* [Records provided]:
......
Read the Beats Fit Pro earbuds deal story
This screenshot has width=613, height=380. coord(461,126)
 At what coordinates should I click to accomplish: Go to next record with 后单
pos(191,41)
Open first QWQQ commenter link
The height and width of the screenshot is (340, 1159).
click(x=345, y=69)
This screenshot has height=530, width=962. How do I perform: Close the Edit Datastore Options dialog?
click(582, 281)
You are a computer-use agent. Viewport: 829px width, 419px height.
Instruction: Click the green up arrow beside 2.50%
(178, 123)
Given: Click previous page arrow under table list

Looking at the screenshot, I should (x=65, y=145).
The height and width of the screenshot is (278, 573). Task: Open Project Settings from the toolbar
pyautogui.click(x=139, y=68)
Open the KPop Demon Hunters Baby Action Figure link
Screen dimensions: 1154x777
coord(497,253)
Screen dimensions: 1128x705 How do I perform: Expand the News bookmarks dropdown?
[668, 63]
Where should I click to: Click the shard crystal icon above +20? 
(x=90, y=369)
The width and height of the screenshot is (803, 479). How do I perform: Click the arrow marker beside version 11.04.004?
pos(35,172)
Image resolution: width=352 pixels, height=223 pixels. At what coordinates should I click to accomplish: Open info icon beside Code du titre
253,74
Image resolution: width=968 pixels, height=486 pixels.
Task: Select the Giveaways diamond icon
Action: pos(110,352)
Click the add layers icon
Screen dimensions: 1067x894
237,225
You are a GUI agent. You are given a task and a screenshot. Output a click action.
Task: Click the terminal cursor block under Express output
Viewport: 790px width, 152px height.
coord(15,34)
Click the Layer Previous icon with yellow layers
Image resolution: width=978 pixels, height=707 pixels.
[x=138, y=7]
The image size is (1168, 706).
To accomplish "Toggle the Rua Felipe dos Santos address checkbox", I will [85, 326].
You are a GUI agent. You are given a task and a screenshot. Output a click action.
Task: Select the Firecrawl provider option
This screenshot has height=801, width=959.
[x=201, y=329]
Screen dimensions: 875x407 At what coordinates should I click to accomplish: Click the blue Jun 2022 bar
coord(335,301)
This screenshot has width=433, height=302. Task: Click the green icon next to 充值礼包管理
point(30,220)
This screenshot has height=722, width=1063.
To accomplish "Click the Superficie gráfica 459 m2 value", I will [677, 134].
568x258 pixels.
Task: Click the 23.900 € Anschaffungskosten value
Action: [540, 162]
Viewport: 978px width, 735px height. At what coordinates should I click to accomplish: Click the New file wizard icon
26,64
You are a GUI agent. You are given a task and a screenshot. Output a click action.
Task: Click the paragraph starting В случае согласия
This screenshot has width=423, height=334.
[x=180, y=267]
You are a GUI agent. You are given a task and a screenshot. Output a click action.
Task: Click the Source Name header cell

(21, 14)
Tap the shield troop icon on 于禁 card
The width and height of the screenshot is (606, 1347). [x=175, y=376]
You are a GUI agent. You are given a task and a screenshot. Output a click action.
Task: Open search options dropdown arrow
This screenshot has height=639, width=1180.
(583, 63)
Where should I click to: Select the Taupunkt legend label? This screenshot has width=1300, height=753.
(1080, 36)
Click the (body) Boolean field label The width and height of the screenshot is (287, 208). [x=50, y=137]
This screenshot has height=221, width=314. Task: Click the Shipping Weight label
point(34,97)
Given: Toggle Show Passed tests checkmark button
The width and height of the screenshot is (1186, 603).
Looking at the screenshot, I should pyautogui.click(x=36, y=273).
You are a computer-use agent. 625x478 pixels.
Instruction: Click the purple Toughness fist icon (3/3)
......
* [Problem statement]: Find "computer" in the preceding records. Copy each line that holds it.

* [Task answer]:
You are a computer-use agent. Viewport: 829px width, 419px height.
You are a computer-use agent. 625x478 pixels.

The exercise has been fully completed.